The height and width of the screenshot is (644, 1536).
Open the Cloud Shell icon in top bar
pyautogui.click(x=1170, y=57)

...

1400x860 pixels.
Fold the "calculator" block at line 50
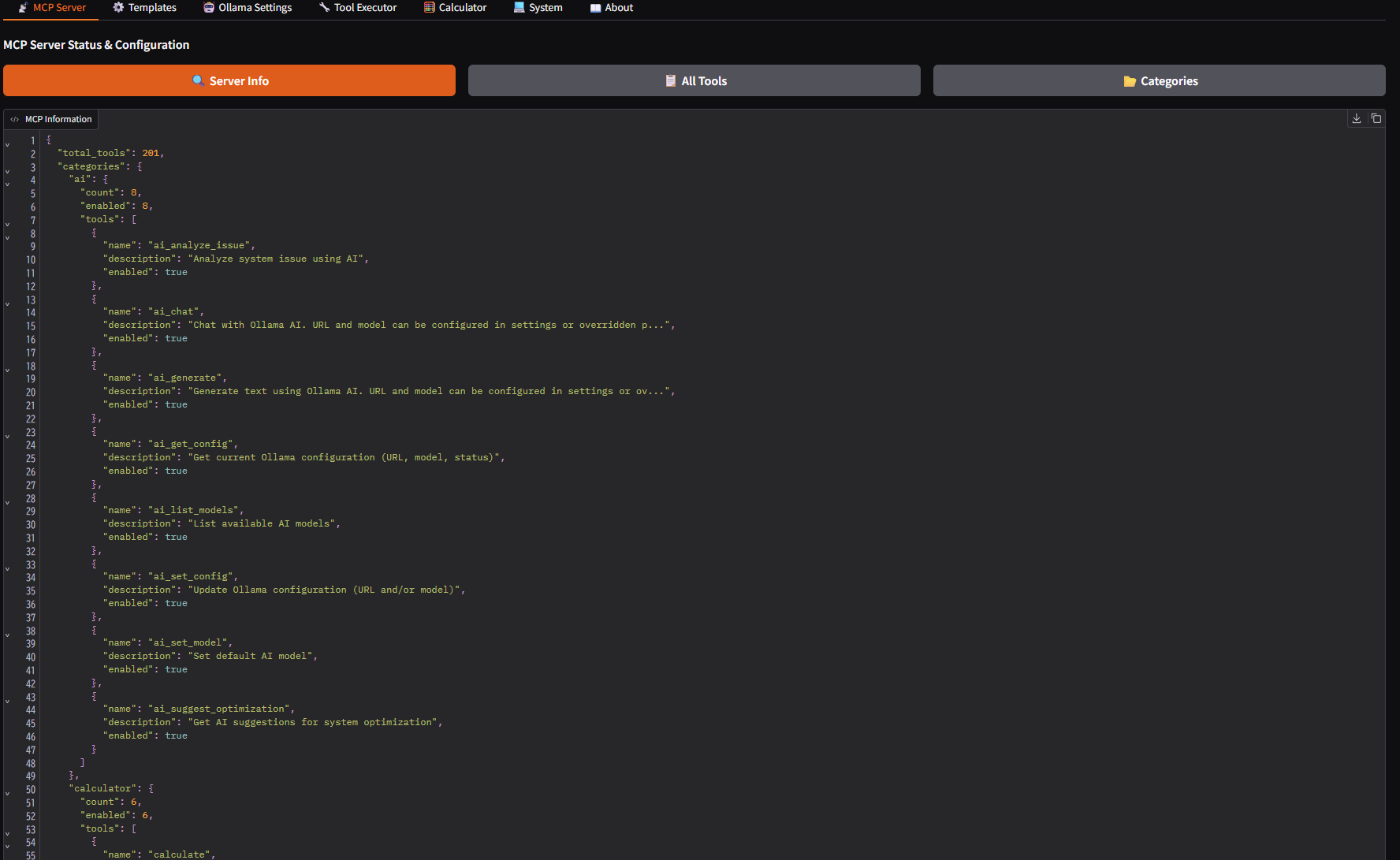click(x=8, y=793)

● **Task requirements**
Could you recast the items starting at the line containing "The height and" and ending at the line containing "pyautogui.click(x=1170, y=57)" as a Markdown table with the columns Row and Line, numbering each row and leaving out any blank lines?

● **Output below**
| Row | Line |
|---|---|
| 1 | The height and width of the screenshot is (644, 1536). |
| 2 | Open the Cloud Shell icon in top bar |
| 3 | pyautogui.click(x=1170, y=57) |